*Exercise*
Wherever the string "input" appears in the listing, copy that line.

*Data supplied*
[Start of section]

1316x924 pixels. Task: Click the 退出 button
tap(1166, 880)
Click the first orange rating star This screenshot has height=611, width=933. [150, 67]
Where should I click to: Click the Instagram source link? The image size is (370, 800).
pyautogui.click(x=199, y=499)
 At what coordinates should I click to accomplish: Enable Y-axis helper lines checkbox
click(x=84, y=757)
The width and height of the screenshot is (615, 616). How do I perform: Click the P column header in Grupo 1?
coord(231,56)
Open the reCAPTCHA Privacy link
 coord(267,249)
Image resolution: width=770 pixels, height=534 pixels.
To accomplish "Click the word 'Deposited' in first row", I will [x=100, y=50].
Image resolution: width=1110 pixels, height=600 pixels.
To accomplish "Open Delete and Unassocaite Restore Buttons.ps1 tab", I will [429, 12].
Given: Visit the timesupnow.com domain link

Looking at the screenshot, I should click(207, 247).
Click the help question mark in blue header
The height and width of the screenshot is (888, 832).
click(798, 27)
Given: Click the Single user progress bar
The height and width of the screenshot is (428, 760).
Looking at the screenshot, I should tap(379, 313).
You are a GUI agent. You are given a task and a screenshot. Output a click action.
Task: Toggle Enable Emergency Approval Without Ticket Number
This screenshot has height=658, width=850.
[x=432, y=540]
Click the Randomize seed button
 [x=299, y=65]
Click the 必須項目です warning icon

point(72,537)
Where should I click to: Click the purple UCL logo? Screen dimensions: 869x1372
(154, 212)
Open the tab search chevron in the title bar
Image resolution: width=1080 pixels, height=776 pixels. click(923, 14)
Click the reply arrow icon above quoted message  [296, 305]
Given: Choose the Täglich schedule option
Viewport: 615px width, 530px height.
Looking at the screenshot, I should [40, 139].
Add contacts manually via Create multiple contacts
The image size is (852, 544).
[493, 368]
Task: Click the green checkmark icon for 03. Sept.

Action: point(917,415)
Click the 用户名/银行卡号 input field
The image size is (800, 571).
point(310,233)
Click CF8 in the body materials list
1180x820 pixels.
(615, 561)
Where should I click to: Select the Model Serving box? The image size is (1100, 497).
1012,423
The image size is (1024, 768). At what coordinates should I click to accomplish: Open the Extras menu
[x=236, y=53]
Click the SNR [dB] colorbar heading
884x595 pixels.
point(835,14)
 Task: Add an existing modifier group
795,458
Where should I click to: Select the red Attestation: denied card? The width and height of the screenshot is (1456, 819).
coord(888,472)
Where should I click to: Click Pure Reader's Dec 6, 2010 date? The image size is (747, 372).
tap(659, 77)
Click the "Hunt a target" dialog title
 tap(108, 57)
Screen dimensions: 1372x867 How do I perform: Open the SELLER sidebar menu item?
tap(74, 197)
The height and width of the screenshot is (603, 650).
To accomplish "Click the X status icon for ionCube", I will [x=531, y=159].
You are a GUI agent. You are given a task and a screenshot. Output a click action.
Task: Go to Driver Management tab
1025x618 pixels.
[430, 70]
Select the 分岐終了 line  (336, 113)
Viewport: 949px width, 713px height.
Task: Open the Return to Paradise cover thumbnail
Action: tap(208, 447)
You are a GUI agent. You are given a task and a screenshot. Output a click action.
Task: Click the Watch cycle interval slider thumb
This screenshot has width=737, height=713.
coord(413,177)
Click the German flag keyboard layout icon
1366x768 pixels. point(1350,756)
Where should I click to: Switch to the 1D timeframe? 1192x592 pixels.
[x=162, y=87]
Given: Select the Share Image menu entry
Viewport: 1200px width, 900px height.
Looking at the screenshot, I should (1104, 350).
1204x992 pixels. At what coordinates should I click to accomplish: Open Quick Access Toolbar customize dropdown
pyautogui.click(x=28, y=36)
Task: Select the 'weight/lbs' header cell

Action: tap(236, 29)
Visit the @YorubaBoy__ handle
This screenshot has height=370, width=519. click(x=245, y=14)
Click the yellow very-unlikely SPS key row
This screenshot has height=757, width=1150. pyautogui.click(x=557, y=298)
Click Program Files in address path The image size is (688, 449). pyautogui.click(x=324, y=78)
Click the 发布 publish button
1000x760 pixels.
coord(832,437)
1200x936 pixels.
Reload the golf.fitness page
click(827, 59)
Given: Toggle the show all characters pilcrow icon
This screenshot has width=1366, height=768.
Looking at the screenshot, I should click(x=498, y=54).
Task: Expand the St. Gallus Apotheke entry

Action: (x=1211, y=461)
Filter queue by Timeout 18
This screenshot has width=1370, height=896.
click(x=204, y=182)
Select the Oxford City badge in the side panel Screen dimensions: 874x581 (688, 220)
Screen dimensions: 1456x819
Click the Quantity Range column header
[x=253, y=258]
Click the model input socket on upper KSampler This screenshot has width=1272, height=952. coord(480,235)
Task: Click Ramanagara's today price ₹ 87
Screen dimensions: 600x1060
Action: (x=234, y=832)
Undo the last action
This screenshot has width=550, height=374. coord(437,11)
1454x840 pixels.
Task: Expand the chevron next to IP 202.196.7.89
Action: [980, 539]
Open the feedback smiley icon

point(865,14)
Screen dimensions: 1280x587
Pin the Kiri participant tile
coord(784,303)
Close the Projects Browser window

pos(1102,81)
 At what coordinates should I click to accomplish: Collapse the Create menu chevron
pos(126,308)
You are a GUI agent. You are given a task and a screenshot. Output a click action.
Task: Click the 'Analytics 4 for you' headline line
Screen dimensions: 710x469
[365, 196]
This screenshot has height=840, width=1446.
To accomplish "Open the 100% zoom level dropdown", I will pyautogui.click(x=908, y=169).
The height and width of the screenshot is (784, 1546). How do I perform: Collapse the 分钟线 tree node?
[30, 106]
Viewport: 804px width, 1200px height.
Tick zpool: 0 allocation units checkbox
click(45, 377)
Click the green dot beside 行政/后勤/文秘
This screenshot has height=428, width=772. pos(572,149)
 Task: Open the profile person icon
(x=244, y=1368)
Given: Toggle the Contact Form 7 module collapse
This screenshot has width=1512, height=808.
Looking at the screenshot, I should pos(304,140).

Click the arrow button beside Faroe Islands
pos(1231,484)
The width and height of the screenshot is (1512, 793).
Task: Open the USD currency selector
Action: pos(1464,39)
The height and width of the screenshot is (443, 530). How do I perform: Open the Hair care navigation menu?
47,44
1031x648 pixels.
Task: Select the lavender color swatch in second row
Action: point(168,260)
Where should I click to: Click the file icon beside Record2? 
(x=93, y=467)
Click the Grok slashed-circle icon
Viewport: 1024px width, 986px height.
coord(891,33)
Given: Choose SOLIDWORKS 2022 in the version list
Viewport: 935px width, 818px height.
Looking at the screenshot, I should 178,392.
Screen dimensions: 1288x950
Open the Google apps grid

[End of section]

*Task answer*
Click the 用户名/银行卡号 input field
Click the model input socket on upper KSampler This screenshot has width=1272, height=952. coord(480,235)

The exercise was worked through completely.